28 Şubat soruşturması sonucu haklarında dava açılan 37’si tutuklu 103 sanıklı davanın ilk duruşmasına başlandı. Cuma gününe kadar aralıksız devam edecek duruşmalarda dün itibariyle iddianamenin çok az bir kısmı okunabilmişti.

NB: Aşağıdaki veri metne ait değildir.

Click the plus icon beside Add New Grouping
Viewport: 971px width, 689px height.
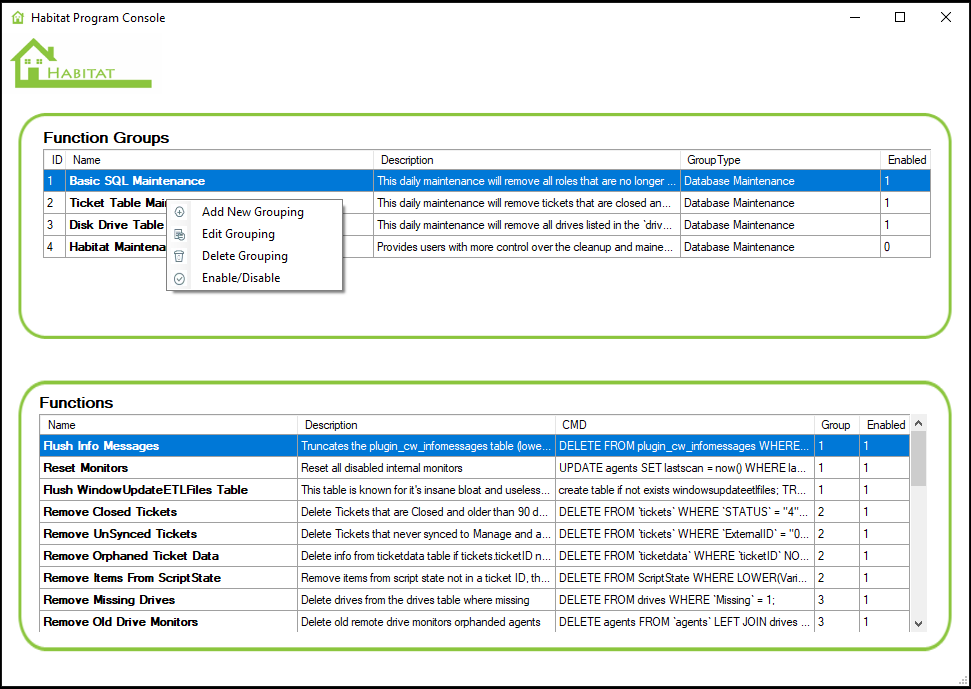click(180, 212)
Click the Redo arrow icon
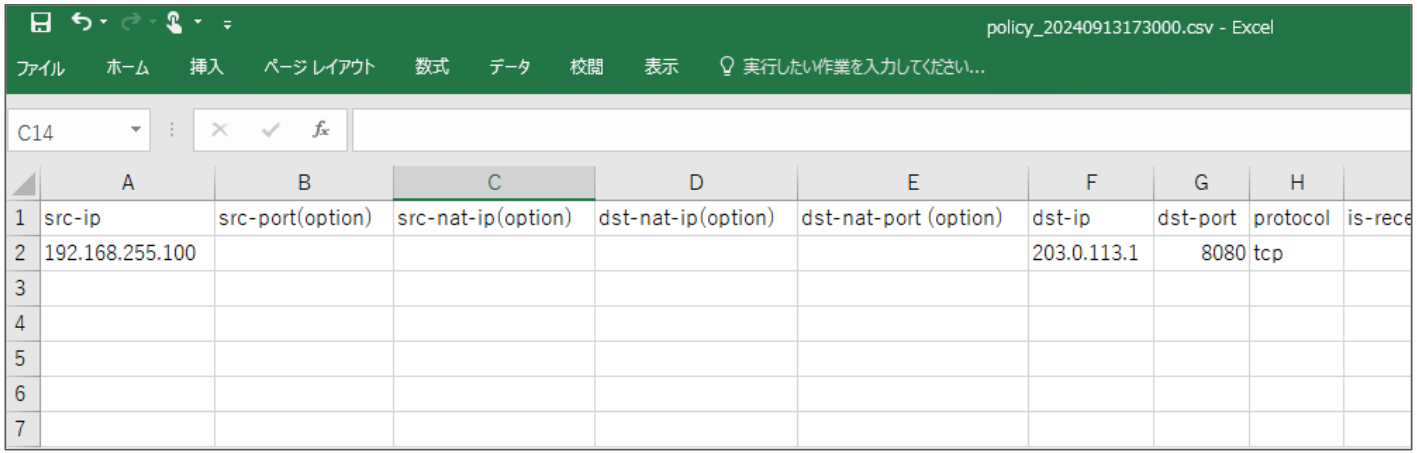Screen dimensions: 1417x453 point(127,22)
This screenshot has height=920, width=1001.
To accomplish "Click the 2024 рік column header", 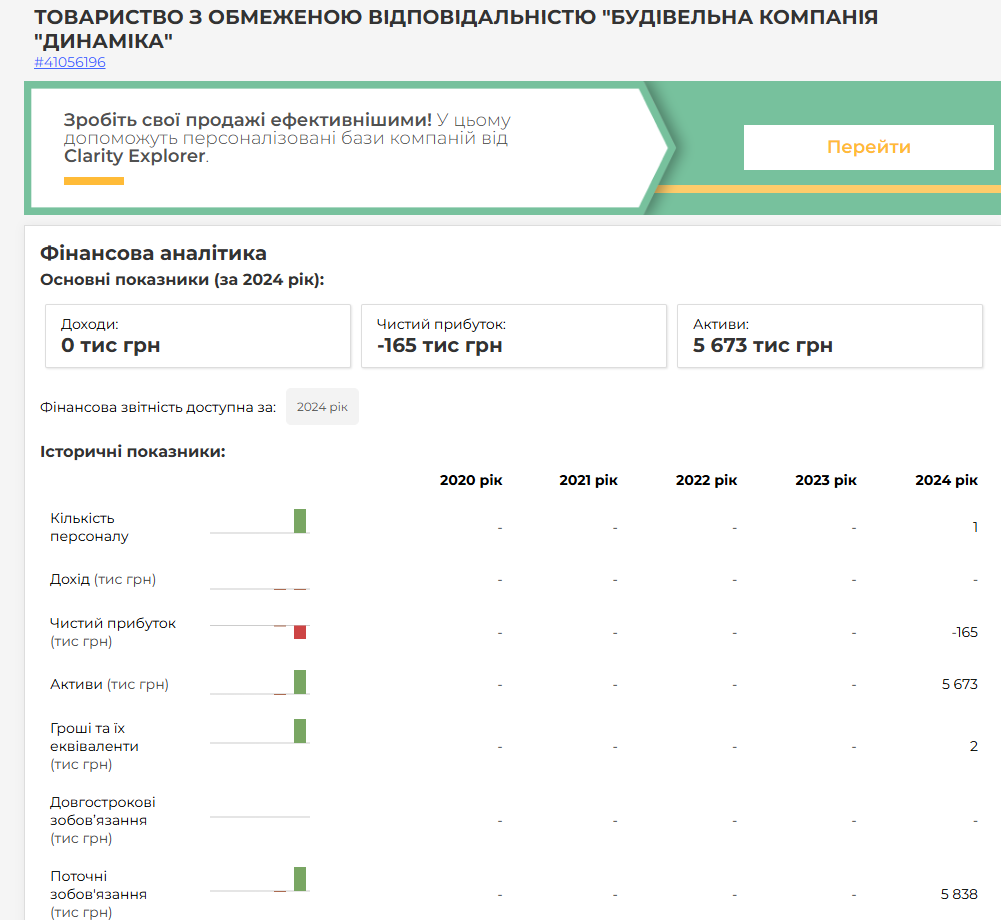I will pos(946,480).
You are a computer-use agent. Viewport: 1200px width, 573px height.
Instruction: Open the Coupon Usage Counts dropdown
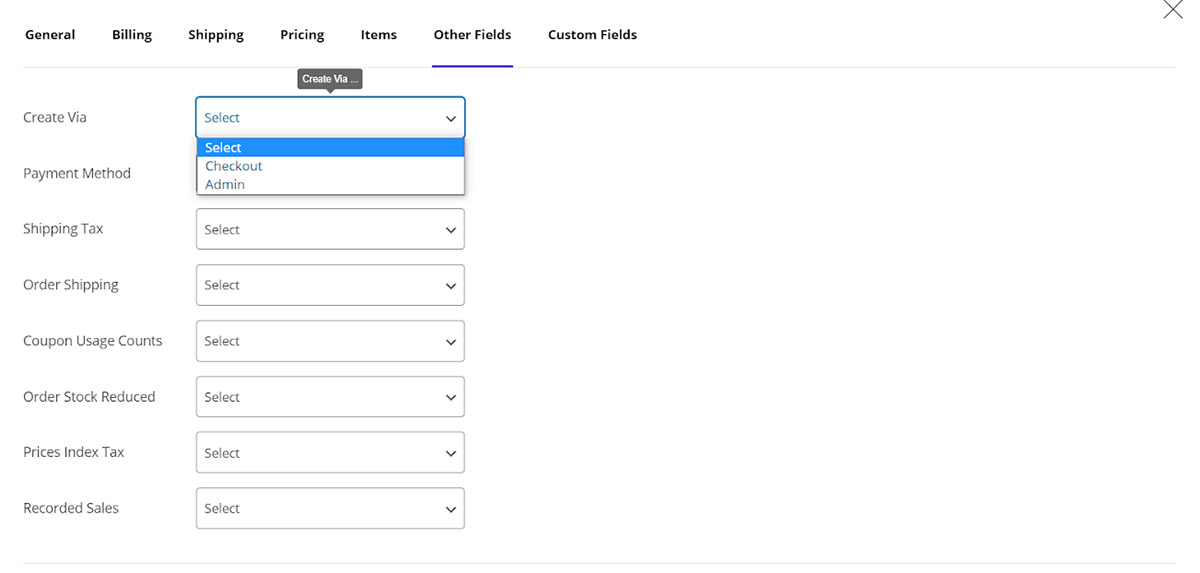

481 kişinin şikayetçi olarak yer aldığı davada bir numaralı sanık dönemin genelkurmay Başkanı İsmail Hakkı Karadayı, 2 numarada 2.Başkan Çevik Bir var. Balyoz davasından hüküm giyen Org. Çetin Doğan da sanıklar arasında yer alıyor.
 
Dün görülmekte olan dava ile ilgili olarak TRT Haber’den aldığım teklif çok anlamlıydı. Prodüktör Rauf bey, yayını İstanbul Üniversitesinin tarihi giriş kapısı önünden yapacaklarını, başörtüsü yasağıyla ilgili ‘İkna Odaları’nın kurulduğu İ.Ü. yerleşkesinin bu açıdan önemli olduğunu söyleyince kendisine hak verdim ve konuk olarak katıldım.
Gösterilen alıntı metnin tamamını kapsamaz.